__What this task involves__: I'd like every entry returned exactly as it is, with the images left out.

__Entries supplied__:

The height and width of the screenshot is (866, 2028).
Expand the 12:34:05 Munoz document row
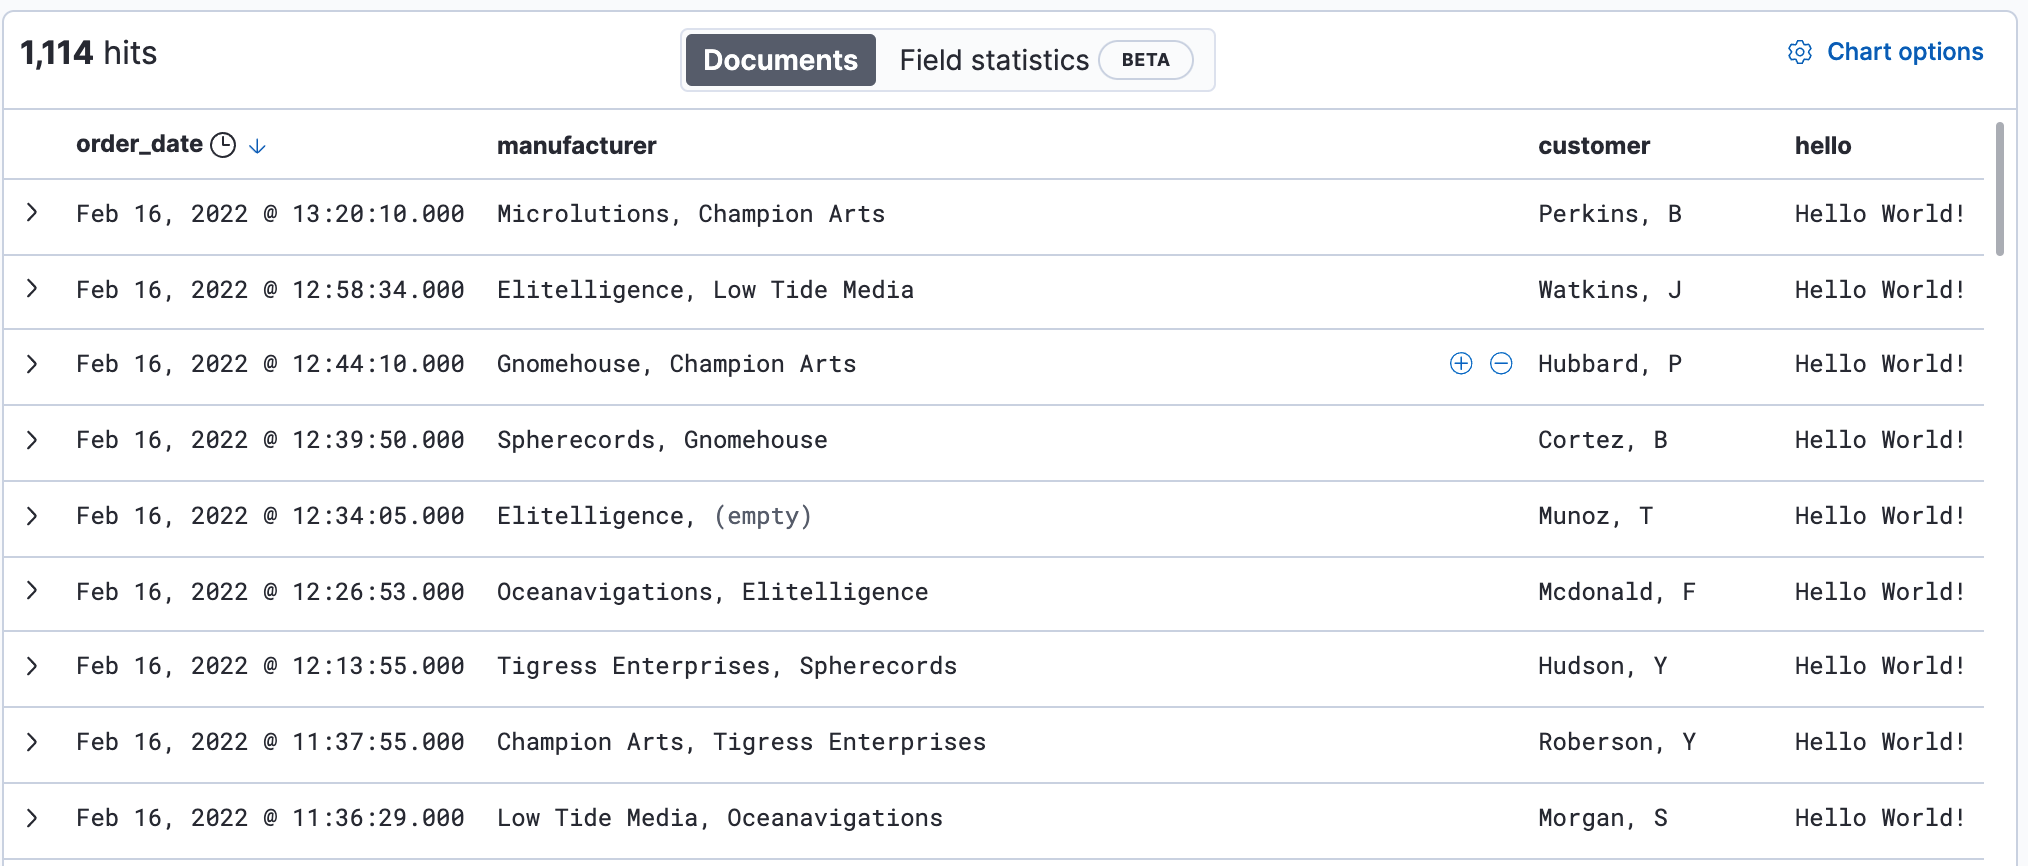tap(33, 516)
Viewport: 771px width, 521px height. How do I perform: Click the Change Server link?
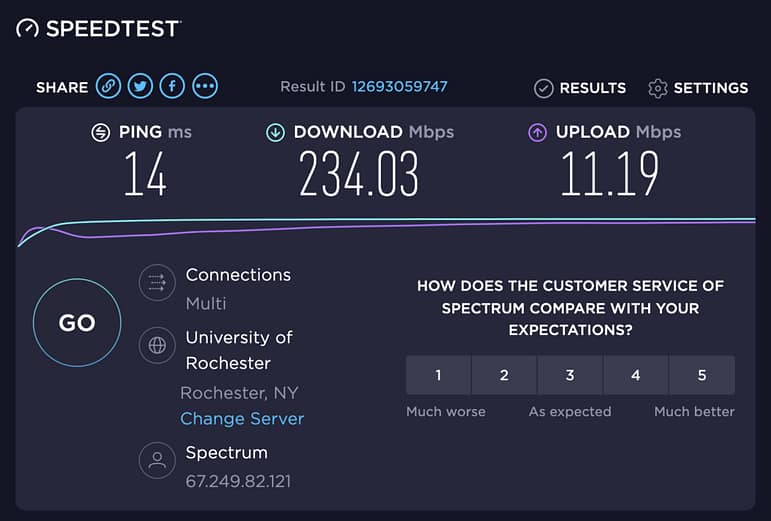pos(242,419)
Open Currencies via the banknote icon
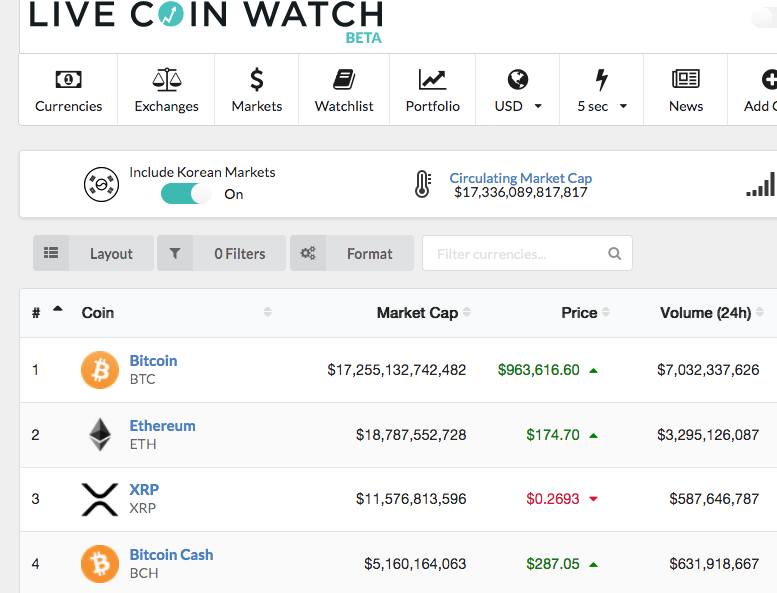777x593 pixels. click(68, 79)
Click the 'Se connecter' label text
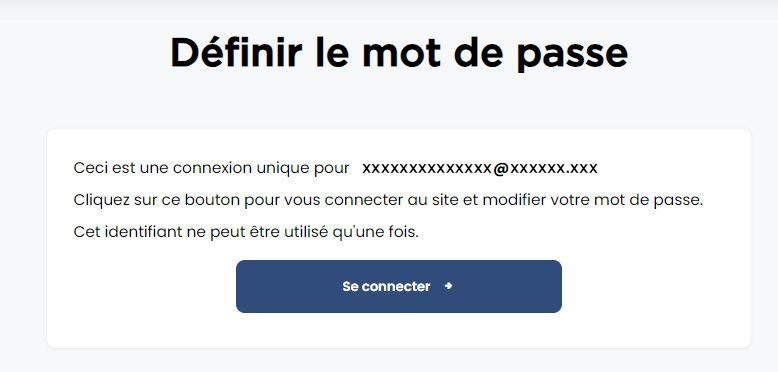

__Response to the exercise__:
The height and width of the screenshot is (866, 2028).
Expand the 12:34:05 Munoz document row
tap(33, 516)
Viewport: 771px width, 521px height. How do I perform: Click the Change Server link?
pos(242,419)
Open Currencies via the banknote icon
777x593 pixels. click(68, 79)
Click the 'Se connecter' label text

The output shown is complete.